Structural Equation Modeling (SEM) or Path Analysis

Introduction

Path Analysis is a causal modeling approach to exploring the correlations within a defined network. The method is also known as Structural Equation Modeling (SEM), Covariance Structural Equation Modeling (CSEM), Analysis of Covariance Structures, or Covariance Structure Analysis. In FMRI data analysis it has been applied to visual system, language production, motor attention, memory system, etc.. Historically it is an approach more often used as confirmatory (hypothesis testing) than exploratory (descriptive or model searching), more model-driven than data-driven, and more "causal" than correlative.

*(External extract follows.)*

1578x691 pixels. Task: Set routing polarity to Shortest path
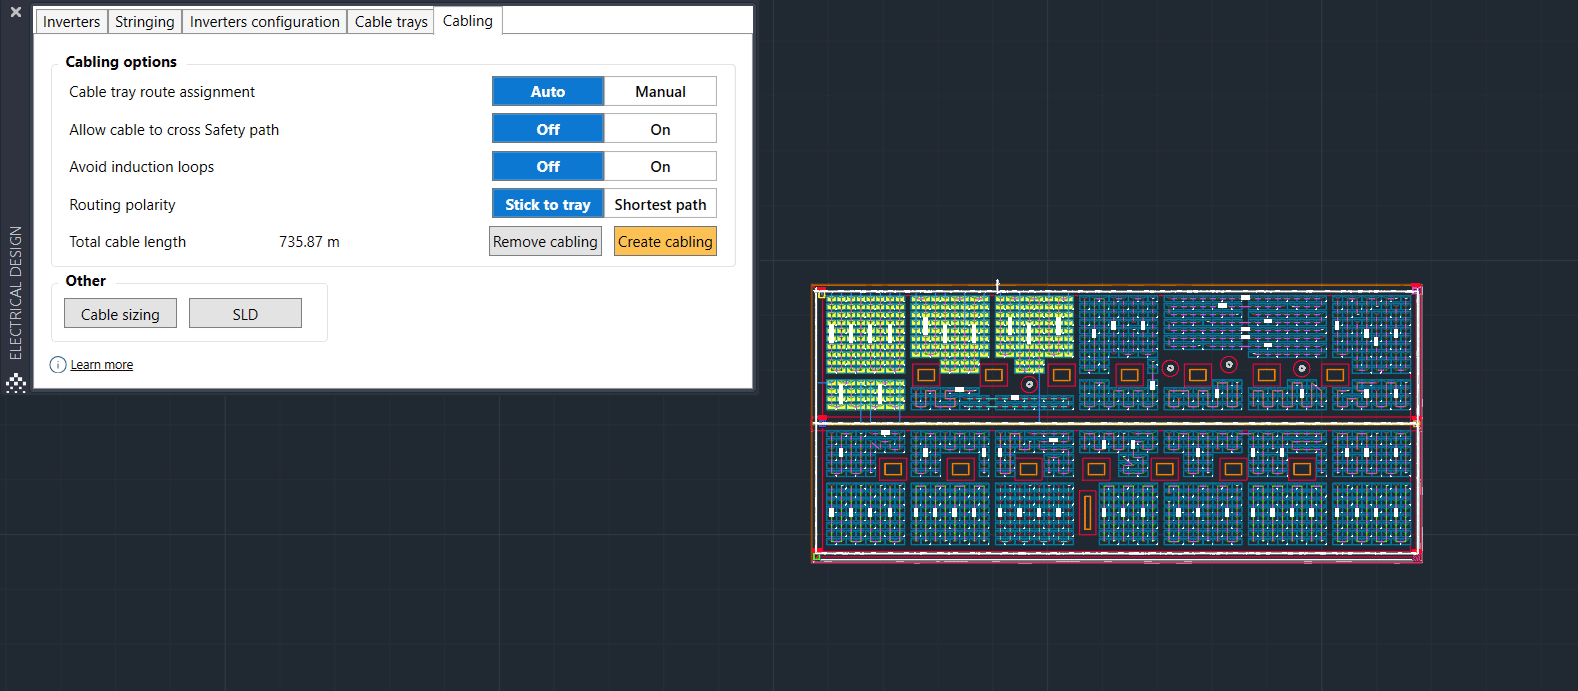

The hypothetical model in path analysis usually involves two kinds of variables: observable/manifest (endogenous or dependent) variable and latent (exogenous or non-observable) variables. Observable variables serve as indicators of the underlying construct represented by the observable variables, and latent variables are usually theoretical constructs that cannot be observed directly. In FMRI the observable variables are BOLD time series at those regions of interest, while it usually does not involve any latent variables.

There are two goals of path analysis: (1) understanding patterns of correlations among the regions; (2) explaining as much of the regional variation as possible with the model specified. Different from statistical testing in other techniques, such as multiple regression and ANOVA, the focus in path analysis is usually on a decision about the whole model: reject, modify, or accept it?

A few noteworthy points regarding path analysis:

* Interpretation of path coefficients: First of all, they are not correlation coefficients. Suppose we have a network with a path connecting from region A to region B. The meaning of the path coefficient theta (e.g., 0.81) is this: if region A increases by one standard deviation from its mean, region B would be expected to increase by 0.81 its own standard deviations from its own mean while holding all other relevant regional connections constant. With a path coefficient of -0.16, when region A increases by one standard deviation from its mean, region B would be expected to decrease by 0.16 its own standard deviations from its own mean while holding all other relevant regional connections constant.

*  Requirement for large sample size? < 100: small; 100-200: medium.

* An alternative model might account for the proposed model equally well if not better. 

* Keep in mind there is a difference between a statistical model of reality and reality itself (Kline, 2005).

* Statistical causal modeling (including SEM) does not prove causation.

* Specification error of omitting ROIs from a path analysis is that estimates of causal effects of ROIs included in the model may be inaccurate if some ROIs are omitted that co-vary with those in the model, and the error could be either underestimation (more likely) or overestimation.

* One assumption of path analysis, measurement error for exogenous variables, is hardly true in FMRI.

* Uncertain about the directionality of an effect? (1) Try alternative models with different directonalities: (2) Include reciprocal effects. The first is preferred. However, it is possible some models equally fit the data, thus no statistical basis for model selection among alternatives. Inclusion of reciprocal effect makes the analysis non-recursive (thus more difficult to analyze). (3) Include all possible paths? Limit on degrees of freedom, which has to be positive so that the model would be identifiable.

1dSEM in the most recent AFNI package is specifically written for path analysis in the context of FMRI field based on Bullmore et al. [1] and Stein and Meyer-Lindenberg [2]. A big difference here from the conventional path analysis is that the residual error variances are estimated prior to the analysis instead of being treated as unknown parameters. The main reason is that the sample size is relatively small in FMRI data.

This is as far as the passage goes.